Ciononostante, questi movimenti e queste comunità rurali ed indigene non sono considerate appieno dal governo colombiano, non solo per una supposta mancanza di volontà politica, ma per quella che un altro importante pensatore latinoamericano, il peruviano Anibal Quijano, definiva la colonialidad del poder: espressione che significa che gli indigeni e i contadini non vengono riconosciuti, sono resi invisibili da chi sta “sopra”, quando il governo colombiano continua a negare che esista un attacco sistematico alle comunità e non una semplice sommatoria di singoli eventi. Eppure l’Accordo di pace prevede misure di protezione dei difensori e difensore dei diritti umani e delle comunità e movimenti sociali.
Questo sulla carta. Nella realtà i fatti stanno andando diversamente, e la tragica contabilità delle vittime uccise per difendere la terra e i diritti umani è lì a dimostrarlo. Ad oggi le misure proposte dal governo colombiano sono infatti insufficienti, e non sono focalizzate sulle esigenze e la situazione particolare delle categorie maggiormente a rischio. Di fatto, la normativa interna non ha ancora a sufficienza incorporato la dichiarazione ONU sul diritto a difendere i diritti umani (che lo scorso anno celebrava il suo ventesimo anniversario) anche se nei mesi passati sono state annunciate misure importanti. Oggi il livello di impunità riguardo gli attacchi ai difensori dei diritti umani in Colombia resta assai elevato – 87% per quanto riguarda i difensori e 91% per le donne – e spesso non si indaga a sufficienza la possibile connivenza di membri delle forze armate, pubblici funzionari o imprenditori che hanno una storia pregressa di collusione con formazioni paramilitari.
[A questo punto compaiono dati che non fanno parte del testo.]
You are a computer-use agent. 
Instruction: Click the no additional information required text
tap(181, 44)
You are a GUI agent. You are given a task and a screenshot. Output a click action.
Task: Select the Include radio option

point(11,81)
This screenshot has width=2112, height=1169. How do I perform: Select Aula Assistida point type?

Va ricordato anche che nel novembre dello scorso anno il Presidente Duque ha approvato un decreto per la creazione di una commissione di lavoro sul cosiddetto Plan de Accion Oportuna, iniziativa che dovrebbe mettere a sistema i vari programmi e strumenti di protezione di tipo collettivo e individuale per difensori dei diritti umani, leader sociali, organizzazioni comunitarie e giornalisti.
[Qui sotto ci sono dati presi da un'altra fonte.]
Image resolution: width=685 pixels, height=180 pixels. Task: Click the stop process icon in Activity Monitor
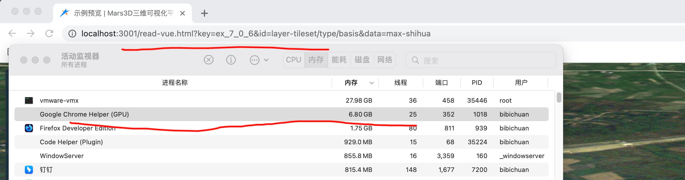pyautogui.click(x=209, y=60)
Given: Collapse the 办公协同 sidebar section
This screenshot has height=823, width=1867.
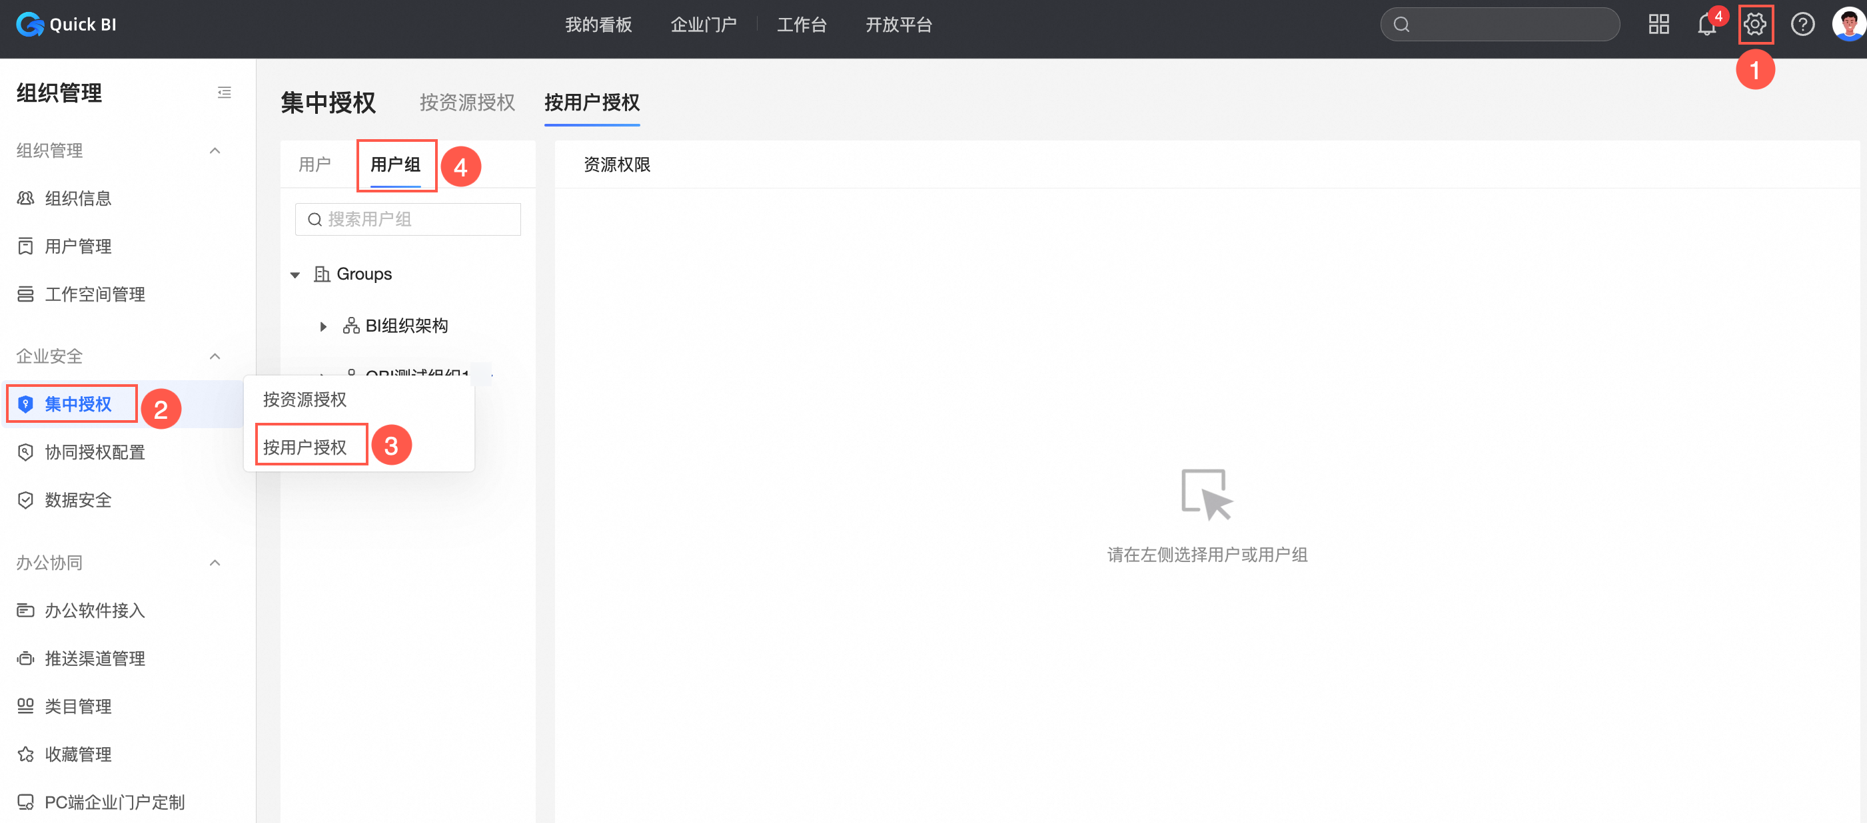Looking at the screenshot, I should [215, 563].
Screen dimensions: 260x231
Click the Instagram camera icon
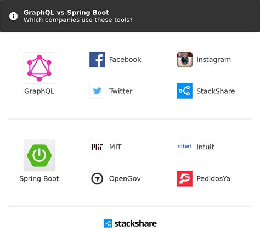tap(185, 60)

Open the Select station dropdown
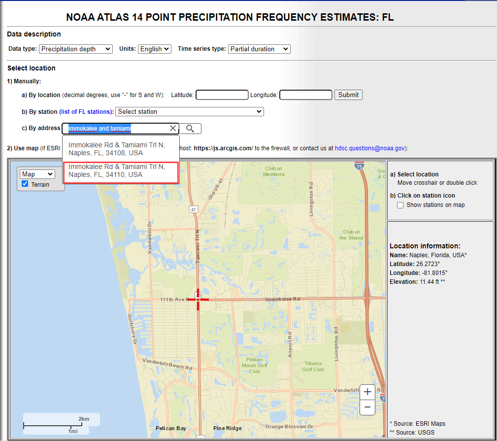pos(190,112)
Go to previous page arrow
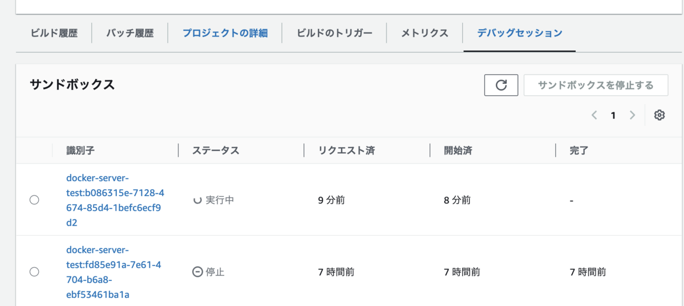 pyautogui.click(x=594, y=115)
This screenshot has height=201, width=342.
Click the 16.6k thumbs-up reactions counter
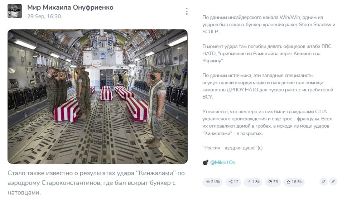coord(294,182)
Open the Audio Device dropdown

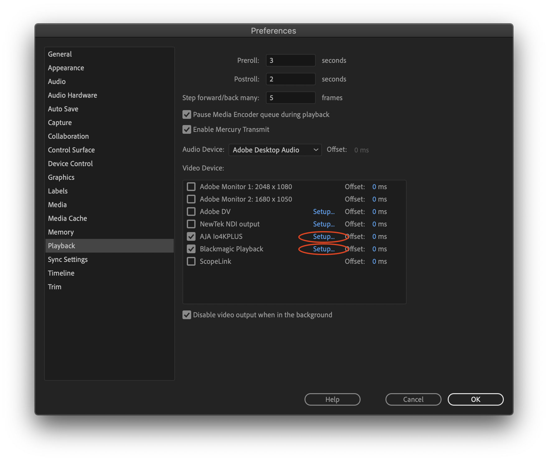click(275, 150)
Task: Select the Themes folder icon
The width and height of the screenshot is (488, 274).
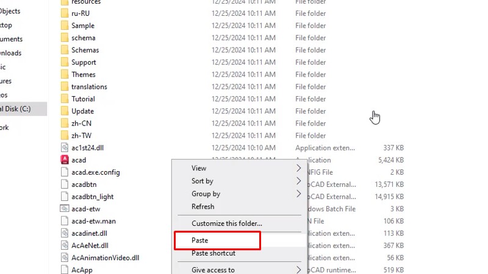Action: coord(65,75)
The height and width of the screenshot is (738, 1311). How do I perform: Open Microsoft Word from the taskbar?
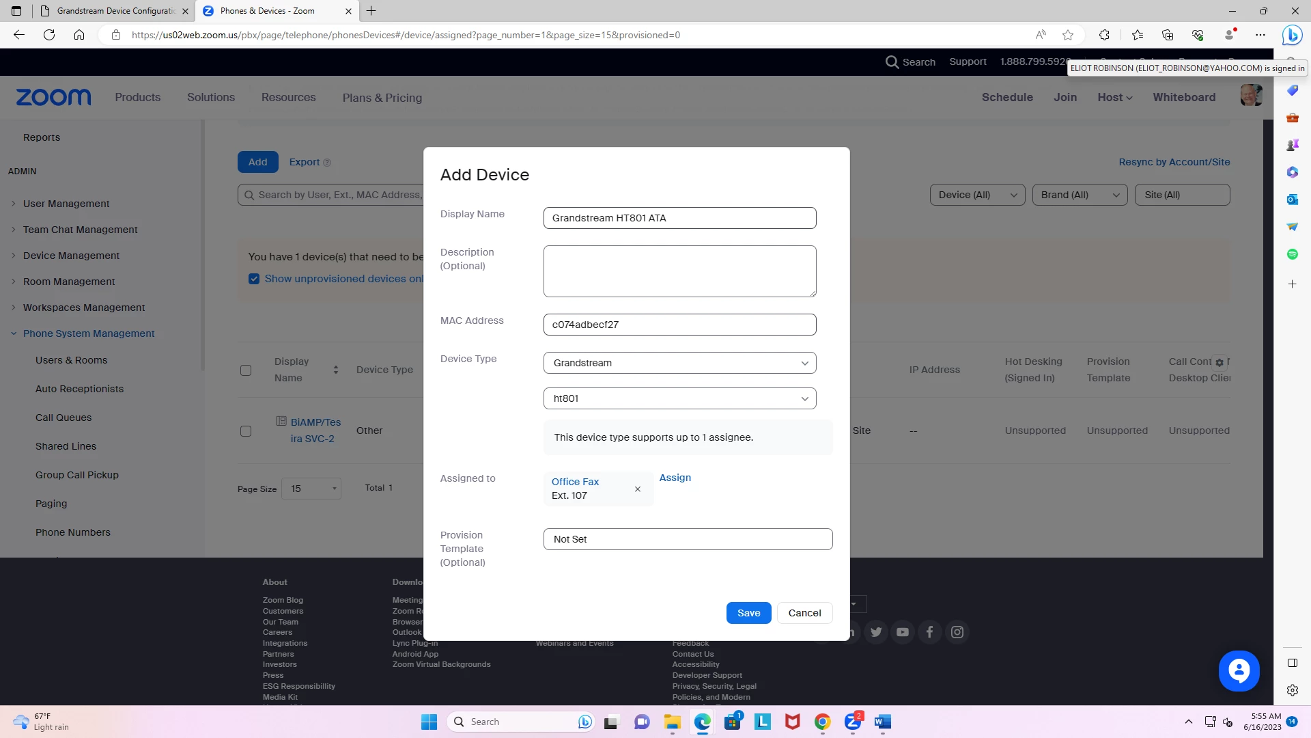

Sarebbe quindi l’occasione giusta per un salto di qualità e di approccio, finora centrato su misure di protezione individuale e non su un approccio sistemico che invece prevederebbe un insieme di misure mirate a proteggere lo spazio di agibilità per organizzazioni ed individui. Questo passaggio però richiederebbe un riconoscimento pubblico del ruolo e dell’importanza di chi opera “dal basso”, movimenti sociali, indigeni, o difensori dei diritti umani. Ad oggi, in realtà, non è stata presa alcuna iniziativa concreta per includere comunità indigene ed afrodiscendenti nei protocolli di protezione comunitaria previsti dall’accordo di pace. Le stesse comunità hanno poche possibilità di partecipare direttamente alla definizione di misure di protezione, e non è stato finora fatto alcuno sforzo per integrare i sistemi di sicurezza territoriale tradizionali, quali le guardie indigene. Il decreto presidenziale poi è stato messo a punto senza la consultazione diretta con le organizzazioni indigene.
Che fare allora?
In occasione della sua visita ufficiale in Colombia nel novembre dello scorso anno, il Relatore Speciale delle Nazioni Unite per i Difensori dei Diritti Umani, Michel Forst, ha formulato una serie di proposte concrete per porre rimedio alla situazione. Anzitutto il governo colombiano dovrà adottare ed attuare una politica integrale sui difensori dei diritti umani, che ne riconosca il ruolo fondamentale assicurando un ambiente sicuro per il loro lavoro, proteggendoli da attacchi, minacce, omicidi, violenza di genere. Una tale politica andrà sviluppata attraverso la partecipazione attiva dei diretti interessati, popoli indigeni, afro-discendenti, donne, società civile. Andranno stanziate risorse finanziarie sufficienti ad un efficace funzionamento, concentrando l’attenzione sulla prevenzione degli attacchi, l’interruzione della catena di omicidi e la fine dell’impunità. Andranno inoltre affrontate le cause che sono alla base degli attacchi ai difensori: dalla povertà all’assenza dello Stato nei territori a rischio, la presenza di formazioni armate, le economie illegali, la corruzione e la mancanza di rispetto dei diritti umani da parte delle imprese. Andrà poi data priorità a misure di protezione collettiva da parte della UNP (Unidad Nacional de Protección), rafforzando i meccanismi esistenti di protezione a livello comunitario ed affrontando le cause strutturali delle situazioni a rischio.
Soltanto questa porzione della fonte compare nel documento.